The carbon tax came into effect in Saskatchewan on April 1, and it’s expected to have a considerable impact on the people of the province.
The federal government has imposed the carbon tax on Saskatchewan and three other provinces – Manitoba, Ontario and New Brunswick – that it says do not have suitable carbon pricing solutions.
It starts at $20 per tonne of greenhouse gas emissions (GHG) this year, and will increase each year until it hits $50 per tonne of GHG emissions in 2022.
While the provincial government is challenging the constitutional validity of the federal government’s move, that didn’t stop the tax from being imposed.
Data from the federal government projects the average Saskatchewan household will pay $403 more through the carbon tax this year, and that number will increase to $946 in 2022.
The government is offering rebates to those affected by the tax, starting at $598 in Saskatchewan this year and increasing to $1,419 in 2022.
Todd MacKay, who is the Prairie director for the Canadian Taxpayers Federation, said at one time Saskatchewan was fighting a lonely battle on the issue.

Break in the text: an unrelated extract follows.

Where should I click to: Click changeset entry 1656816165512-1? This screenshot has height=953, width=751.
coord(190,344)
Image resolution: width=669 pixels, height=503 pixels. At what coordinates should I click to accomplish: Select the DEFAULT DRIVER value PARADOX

There weren’t many people standing up to the feds on the issue.
“A lot of times it felt like it was the Canadian Taxpayers Federation and (former) premier Brad Wall, and that was about it,” said MacKay.
But the more they have talked about it, the more he says people realize the carbon tax isn’t going to work.

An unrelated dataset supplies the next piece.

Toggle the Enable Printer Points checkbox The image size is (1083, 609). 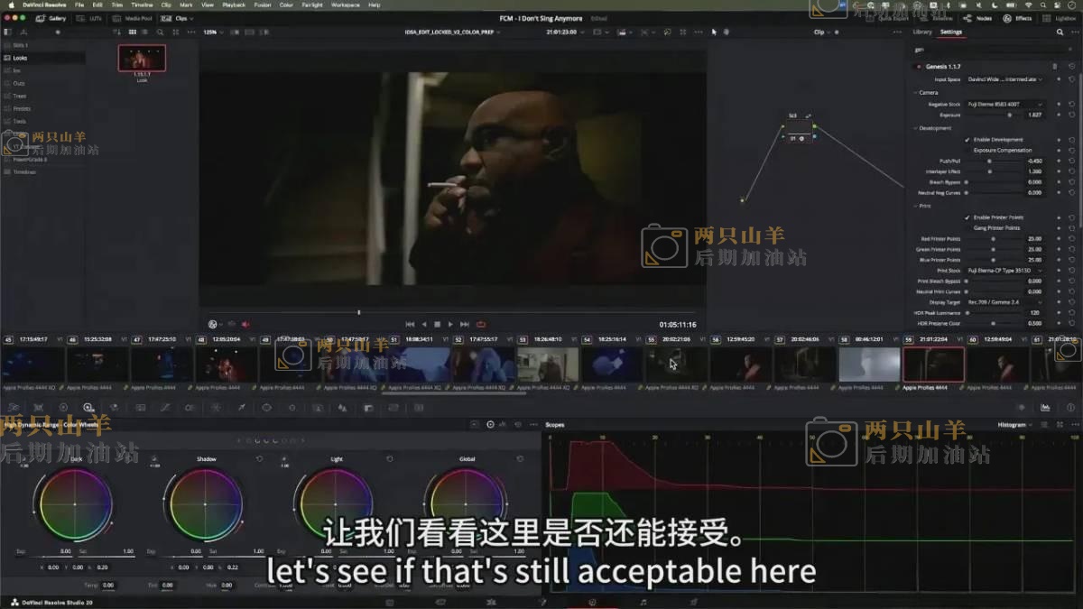[x=967, y=217]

MacKay said the CTF has sent out petitions, spoken to the media and tried other efforts to apply pressure on the federal government to back off on the tax plan.
He was hopeful the federal government would repeal the carbon tax after the Progressive Conservatives won the provincial election in Ontario and promptly dropped the province’s cap-and-trade system, but that hasn’t happened.
MacKay says he remains optimistic that the carbon tax will eventually be repealed.
“Politicians work for the people. It’s not the other way around. People across the country are increasingly opposed to a carbon tax. We feel pretty confident that we can push it back. It’s going to be a long, hard fight, and that fight certainly isn’t over yet, but we can fight the carbon tax.”
In B.C., he pointed out that vehicle emissions have continued to go up, even though the carbon tax has been in place for a decade.
“British Columbians have spent hundreds of millions of dollars on a carbon tax, and yet emissions continue to go up. That’s a bad deal on both ends,” said MacKay.
The most obvious area where people will notice a difference is at the gas pump, he said. Prices are expected to increase four cents per litre for gasoline and six cents per litre for diesel. But people will also notice it on natural gas bills.
Indirect costs will include groceries.
“All of the groceries in the grocery store got there because somebody put them on a truck and drove them to the grocery store. Those prices are going to go up.”
As for an alternative to the carbon tax, MacKay cited the work of Canadian farmers to reduce carbon emissions. He noted Canadian farmers are producing more food than ever before, without increasing emissions.
“Technological development, research and development, those are areas that can make a real difference, because when we get better at doing things more efficiently here in Canada, those technologies can be transferred across the country and around the world,” said MacKay.
The provincial government says one example of the impact of the carbon tax was when SaskEnergy’s commodity rate was lowered from $3.65/gigajoule (GJ) to $2.575/GJ, the lowest rate in 20 years.
They pointed out customers would normally expect estimated annual savings of $90 per average residential customer. However, starting April 1, SaskEnergy is also required to begin collecting the federal carbon tax, which will eliminate the anticipated savings from SaskEnergy’s rate changes and result in a $109 average increase this year, with a further $54 annual increase each of the following three years. SaskEnergy will not collect the provincial sales tax on the carbon tax.